Funny would also be a Taylor expansion; up to any order, the coefficients are positive.

Answer 8

From $f' = \tan^2 x-(1-\cos x)$, we get $f'' = 2\tan x \sec^2 x - \sin x = \sin x(2\sec^3 x -1) > 0$ in $\left(0, \frac{\pi}{2}\right)$. Thus $f'$ is increasing in $\left(0, \frac{\pi}{2}\right)$ and thus $f'(x) > f'(0) = 0$. Thus $f$ is increasing.

Answer 9

We've $\dfrac{(\sin x + \tan x)}2\ge \sqrt{\sin x\tan x}$ (AM GM Inequality)

Equality holds when $x=0$

Using expansions of $\sec x$ and $\cos x$ one can easily show that $\sin x \tan x>x^2$

Hence the result

Answer 10

In fact one can prove a better inequality

$$ \frac { 2 \sin x + \tan x }{3} > x$$ for $x \in (0, \frac{\pi}{2})$.

Indeed, the difference $\frac { 2 \sin x + \tan x }{3} - x$ has derivative $$\frac{1}{3 \cos^2 x} ( 2 \cos^3 x - 3 \cos ^2 x + 1 )$$ and since the expression $2 t^3 - 3 t^2 + 1 = (t-1)^2 ( 2 t+ 1)$ is $>0$ on $[0,1)$, the function in $x$ is strictly increasing on $[0, \pi/2]$.

Obs: One can check this is the "best" inequality of its kind.

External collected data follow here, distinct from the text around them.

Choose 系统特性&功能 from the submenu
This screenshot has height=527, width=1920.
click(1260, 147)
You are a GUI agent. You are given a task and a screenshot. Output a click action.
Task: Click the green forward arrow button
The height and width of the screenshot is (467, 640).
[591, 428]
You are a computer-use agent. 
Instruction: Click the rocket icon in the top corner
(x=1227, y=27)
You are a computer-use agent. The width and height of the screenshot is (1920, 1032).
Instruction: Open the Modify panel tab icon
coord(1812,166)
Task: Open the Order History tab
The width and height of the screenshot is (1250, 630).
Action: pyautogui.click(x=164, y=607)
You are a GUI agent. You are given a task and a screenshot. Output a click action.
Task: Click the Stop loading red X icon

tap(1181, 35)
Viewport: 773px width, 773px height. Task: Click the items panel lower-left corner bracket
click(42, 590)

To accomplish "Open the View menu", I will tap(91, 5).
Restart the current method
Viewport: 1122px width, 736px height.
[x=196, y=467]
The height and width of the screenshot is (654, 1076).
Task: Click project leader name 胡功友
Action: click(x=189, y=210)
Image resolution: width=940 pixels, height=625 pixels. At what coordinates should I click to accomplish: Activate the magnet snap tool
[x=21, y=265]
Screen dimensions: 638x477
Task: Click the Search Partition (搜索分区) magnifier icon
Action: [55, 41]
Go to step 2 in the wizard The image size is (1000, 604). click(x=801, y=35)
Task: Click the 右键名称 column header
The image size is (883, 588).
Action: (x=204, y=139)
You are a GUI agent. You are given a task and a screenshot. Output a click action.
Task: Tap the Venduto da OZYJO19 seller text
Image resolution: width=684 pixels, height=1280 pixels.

$\bf{Added}:$ Like @Claude Leibovici: noticed for the original question, in this case also the Maclaurin expansion of the difference $2 \sin x + \tan x - 3 x$ has all the coefficients positive. This can be checked by using the explicit Taylor- Maclaurin expansions of $\sin$ and $\tan$.